**Your goal**
Pick up the blog post about Boston-area towns taxing closed Catholic church properties after its last sentence, and carry it forward.

Wednesday, June 2, 2010
This story in the Boston Globe details how nine cities and towns in the Boston area are forcing the Roman Catholic Church to pay property tax on closed church and school buildings, under the theory that these properties are no longer being used for exempt religious purposes. Although the Church is fighting these communities in some cases, the law in Massachusetts seems to be on the side of the tax assessors.
Indeed in most states, property tax exemption is based on two separate, though related requirements. First, the owner of the property must be a charity, and second, the property must actually be used for charitable purposes. Mere ownership by a charity generally is not enough for property tax exemption in most states - for example, in Illinois, at one time the thrift stores operated by the Salvation Army were considered taxable property because the courts had held that the stores were commercial enterprises, not used for charitable purposes. Another common example of this doctrine in applications is that tax-exempt hospitals often pay property taxes on office buildings rented to doctors, again under the theory that the use of such property is commercial, not charitable.

**Extracted records**
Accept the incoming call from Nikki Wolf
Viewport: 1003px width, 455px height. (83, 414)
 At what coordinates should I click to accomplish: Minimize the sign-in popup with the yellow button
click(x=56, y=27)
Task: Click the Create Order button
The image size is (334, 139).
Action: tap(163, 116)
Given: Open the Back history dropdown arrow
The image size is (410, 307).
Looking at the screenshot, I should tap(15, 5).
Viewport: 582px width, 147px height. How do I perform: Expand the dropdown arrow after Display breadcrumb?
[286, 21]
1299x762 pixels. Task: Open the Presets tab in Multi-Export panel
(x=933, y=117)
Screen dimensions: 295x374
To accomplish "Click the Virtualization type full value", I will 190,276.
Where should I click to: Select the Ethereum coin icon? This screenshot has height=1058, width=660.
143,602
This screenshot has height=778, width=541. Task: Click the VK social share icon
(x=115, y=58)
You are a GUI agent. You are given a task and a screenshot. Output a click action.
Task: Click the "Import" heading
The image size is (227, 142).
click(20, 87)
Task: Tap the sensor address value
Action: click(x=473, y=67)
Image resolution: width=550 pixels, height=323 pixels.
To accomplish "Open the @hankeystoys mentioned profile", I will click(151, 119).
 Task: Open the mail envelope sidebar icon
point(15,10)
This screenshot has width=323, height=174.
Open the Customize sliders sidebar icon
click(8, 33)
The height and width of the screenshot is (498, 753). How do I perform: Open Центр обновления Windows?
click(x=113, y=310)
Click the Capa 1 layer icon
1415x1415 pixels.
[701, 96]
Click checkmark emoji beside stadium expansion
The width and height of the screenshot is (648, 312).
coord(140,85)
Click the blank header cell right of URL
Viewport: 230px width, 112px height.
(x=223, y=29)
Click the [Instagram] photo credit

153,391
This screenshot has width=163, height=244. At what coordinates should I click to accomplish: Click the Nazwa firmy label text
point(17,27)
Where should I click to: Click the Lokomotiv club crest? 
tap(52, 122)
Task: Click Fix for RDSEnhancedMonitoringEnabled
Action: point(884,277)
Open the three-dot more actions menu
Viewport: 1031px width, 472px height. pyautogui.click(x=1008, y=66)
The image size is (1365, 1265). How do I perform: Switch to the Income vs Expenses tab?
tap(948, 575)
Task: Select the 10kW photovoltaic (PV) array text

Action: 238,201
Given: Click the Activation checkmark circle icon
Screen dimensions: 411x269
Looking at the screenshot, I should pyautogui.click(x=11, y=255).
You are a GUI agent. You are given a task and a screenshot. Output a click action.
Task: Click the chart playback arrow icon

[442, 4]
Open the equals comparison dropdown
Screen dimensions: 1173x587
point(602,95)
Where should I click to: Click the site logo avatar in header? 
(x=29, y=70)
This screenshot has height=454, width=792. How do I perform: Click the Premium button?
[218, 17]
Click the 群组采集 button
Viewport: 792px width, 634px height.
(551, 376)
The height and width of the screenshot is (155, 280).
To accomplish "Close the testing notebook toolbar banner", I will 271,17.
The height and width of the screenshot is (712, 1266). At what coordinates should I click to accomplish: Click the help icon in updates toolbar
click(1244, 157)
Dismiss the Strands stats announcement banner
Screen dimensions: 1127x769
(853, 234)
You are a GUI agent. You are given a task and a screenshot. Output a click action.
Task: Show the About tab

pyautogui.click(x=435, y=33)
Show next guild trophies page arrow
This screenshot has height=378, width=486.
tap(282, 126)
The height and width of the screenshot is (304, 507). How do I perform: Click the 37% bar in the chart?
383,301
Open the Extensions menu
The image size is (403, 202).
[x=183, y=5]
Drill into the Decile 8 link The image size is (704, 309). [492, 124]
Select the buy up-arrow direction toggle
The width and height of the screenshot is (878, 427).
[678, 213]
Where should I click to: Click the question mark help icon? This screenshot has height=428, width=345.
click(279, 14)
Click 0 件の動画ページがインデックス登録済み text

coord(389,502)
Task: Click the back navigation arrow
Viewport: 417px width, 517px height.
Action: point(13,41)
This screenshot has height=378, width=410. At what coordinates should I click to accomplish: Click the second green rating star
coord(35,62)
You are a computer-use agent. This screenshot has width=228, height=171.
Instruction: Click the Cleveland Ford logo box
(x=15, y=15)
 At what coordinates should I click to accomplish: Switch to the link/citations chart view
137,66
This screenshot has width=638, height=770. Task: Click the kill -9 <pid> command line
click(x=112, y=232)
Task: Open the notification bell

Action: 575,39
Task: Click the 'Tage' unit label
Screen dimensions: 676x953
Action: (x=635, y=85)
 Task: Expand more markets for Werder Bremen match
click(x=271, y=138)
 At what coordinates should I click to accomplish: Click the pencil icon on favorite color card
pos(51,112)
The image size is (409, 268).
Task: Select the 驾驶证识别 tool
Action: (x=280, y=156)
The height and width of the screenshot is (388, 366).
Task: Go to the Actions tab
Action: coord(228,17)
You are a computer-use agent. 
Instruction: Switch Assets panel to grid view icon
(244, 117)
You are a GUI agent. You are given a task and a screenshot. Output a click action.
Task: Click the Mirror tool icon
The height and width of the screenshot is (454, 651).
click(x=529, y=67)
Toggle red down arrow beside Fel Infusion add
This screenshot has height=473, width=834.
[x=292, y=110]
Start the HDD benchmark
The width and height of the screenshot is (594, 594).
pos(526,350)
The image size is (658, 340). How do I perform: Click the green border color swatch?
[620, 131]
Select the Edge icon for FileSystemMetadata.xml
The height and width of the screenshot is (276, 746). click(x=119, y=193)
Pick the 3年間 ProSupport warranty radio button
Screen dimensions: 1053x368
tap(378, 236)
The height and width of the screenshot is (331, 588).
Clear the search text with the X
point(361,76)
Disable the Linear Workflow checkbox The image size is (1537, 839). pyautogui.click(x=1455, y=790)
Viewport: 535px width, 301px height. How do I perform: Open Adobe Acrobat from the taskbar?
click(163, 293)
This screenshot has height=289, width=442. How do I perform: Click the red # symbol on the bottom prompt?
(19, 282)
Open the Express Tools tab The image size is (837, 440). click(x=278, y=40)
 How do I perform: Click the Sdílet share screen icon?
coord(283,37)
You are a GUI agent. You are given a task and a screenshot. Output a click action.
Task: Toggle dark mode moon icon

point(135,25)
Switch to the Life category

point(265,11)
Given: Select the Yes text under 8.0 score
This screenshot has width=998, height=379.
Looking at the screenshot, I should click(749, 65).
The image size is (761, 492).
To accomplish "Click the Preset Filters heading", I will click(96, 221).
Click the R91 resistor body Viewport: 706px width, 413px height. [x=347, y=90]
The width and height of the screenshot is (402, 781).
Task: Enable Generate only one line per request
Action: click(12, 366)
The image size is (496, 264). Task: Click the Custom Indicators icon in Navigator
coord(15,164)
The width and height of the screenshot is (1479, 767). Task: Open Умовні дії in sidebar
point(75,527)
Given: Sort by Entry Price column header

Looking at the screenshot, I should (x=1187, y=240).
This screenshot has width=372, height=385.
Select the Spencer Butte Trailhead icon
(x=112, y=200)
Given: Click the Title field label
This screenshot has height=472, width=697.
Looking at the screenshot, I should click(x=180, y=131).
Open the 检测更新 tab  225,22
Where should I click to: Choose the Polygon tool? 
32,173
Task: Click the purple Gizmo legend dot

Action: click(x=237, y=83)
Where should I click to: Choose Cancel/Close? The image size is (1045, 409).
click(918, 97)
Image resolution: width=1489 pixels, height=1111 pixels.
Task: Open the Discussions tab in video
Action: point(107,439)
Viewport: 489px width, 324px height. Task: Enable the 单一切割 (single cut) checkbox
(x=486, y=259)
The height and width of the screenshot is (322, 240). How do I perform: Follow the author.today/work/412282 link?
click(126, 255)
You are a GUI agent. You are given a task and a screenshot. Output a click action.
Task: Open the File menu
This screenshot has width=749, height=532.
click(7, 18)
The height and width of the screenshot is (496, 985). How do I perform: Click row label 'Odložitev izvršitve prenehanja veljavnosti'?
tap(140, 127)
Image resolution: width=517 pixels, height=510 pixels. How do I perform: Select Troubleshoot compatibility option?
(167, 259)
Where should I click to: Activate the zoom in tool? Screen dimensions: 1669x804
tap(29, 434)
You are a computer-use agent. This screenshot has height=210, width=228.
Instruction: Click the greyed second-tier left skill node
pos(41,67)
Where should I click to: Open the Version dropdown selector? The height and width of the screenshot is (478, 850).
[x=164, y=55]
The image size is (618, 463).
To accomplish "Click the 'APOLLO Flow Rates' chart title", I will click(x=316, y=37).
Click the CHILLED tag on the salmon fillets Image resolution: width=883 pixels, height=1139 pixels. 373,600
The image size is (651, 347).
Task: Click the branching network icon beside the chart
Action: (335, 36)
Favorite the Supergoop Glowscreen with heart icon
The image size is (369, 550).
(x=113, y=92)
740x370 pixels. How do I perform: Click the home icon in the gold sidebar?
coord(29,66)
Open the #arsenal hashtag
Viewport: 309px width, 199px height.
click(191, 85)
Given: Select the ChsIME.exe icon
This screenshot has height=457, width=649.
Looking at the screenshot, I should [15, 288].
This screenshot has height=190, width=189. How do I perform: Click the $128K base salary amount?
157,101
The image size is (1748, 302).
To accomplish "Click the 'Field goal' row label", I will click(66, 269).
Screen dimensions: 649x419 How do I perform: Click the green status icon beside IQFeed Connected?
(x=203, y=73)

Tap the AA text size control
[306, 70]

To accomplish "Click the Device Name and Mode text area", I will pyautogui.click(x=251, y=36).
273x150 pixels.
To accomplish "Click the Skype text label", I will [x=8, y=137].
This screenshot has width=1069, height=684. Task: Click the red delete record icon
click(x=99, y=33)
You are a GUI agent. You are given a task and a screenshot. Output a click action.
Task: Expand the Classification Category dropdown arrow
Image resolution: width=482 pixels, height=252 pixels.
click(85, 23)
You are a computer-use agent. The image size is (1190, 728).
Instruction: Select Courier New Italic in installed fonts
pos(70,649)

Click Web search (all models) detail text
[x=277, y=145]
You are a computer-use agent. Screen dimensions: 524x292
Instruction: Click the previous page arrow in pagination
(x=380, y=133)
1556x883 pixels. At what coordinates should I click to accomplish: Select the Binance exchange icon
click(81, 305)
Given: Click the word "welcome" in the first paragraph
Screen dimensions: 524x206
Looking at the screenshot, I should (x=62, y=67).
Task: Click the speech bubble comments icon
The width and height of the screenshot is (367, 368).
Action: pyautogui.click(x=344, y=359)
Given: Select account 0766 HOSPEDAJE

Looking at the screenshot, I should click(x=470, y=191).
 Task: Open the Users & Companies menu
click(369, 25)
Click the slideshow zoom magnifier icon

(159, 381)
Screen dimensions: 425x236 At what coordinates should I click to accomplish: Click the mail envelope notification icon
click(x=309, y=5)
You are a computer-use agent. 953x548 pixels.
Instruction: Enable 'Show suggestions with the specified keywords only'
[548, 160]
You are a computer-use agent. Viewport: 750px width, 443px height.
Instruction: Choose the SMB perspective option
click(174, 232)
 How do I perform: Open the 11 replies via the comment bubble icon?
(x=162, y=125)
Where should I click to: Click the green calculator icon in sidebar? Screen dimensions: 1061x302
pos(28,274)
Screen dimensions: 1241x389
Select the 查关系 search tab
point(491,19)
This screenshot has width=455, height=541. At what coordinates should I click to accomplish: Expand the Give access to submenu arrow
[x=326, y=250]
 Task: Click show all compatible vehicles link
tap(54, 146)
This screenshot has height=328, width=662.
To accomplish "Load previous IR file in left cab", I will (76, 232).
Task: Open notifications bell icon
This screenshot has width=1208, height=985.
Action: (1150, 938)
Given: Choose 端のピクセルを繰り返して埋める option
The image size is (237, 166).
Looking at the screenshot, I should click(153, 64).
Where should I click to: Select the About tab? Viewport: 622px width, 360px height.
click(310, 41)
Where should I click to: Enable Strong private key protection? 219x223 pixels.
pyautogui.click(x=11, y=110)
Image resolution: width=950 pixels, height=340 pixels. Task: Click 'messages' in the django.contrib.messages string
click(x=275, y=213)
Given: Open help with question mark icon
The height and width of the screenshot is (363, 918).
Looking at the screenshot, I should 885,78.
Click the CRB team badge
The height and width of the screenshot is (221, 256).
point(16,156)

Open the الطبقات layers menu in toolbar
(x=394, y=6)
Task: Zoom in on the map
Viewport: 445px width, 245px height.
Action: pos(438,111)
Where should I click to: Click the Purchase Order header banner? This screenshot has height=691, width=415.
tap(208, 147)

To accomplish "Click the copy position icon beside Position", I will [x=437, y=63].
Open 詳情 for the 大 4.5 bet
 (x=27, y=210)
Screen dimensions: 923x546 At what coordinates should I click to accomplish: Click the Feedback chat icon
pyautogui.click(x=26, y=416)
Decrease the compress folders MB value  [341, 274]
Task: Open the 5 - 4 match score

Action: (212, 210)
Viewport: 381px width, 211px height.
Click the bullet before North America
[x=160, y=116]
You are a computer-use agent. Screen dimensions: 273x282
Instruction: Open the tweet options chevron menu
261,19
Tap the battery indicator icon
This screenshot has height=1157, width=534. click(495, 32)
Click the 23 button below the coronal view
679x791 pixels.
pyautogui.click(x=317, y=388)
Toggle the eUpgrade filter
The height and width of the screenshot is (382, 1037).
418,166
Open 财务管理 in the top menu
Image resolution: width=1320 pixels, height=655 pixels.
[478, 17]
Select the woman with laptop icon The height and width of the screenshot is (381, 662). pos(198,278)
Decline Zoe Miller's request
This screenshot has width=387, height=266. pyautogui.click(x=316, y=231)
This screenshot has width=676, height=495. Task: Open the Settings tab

**Answer space**
While property owned by charities but used for commercial purposes is not exempt in most (perhaps all, though I haven't done a 50-state survey lately) states, it is less clear whether property that is unused would fail the charitable use test. For example, it is unclear how most states would treat a vacant lot owned by a Church that was adjacent to the church building and essentially held for future expansion. Given the reality of the demands on local taxing bodies, however, I expect to see more examples of the "unused property is taxable" approach in other jurisdictions.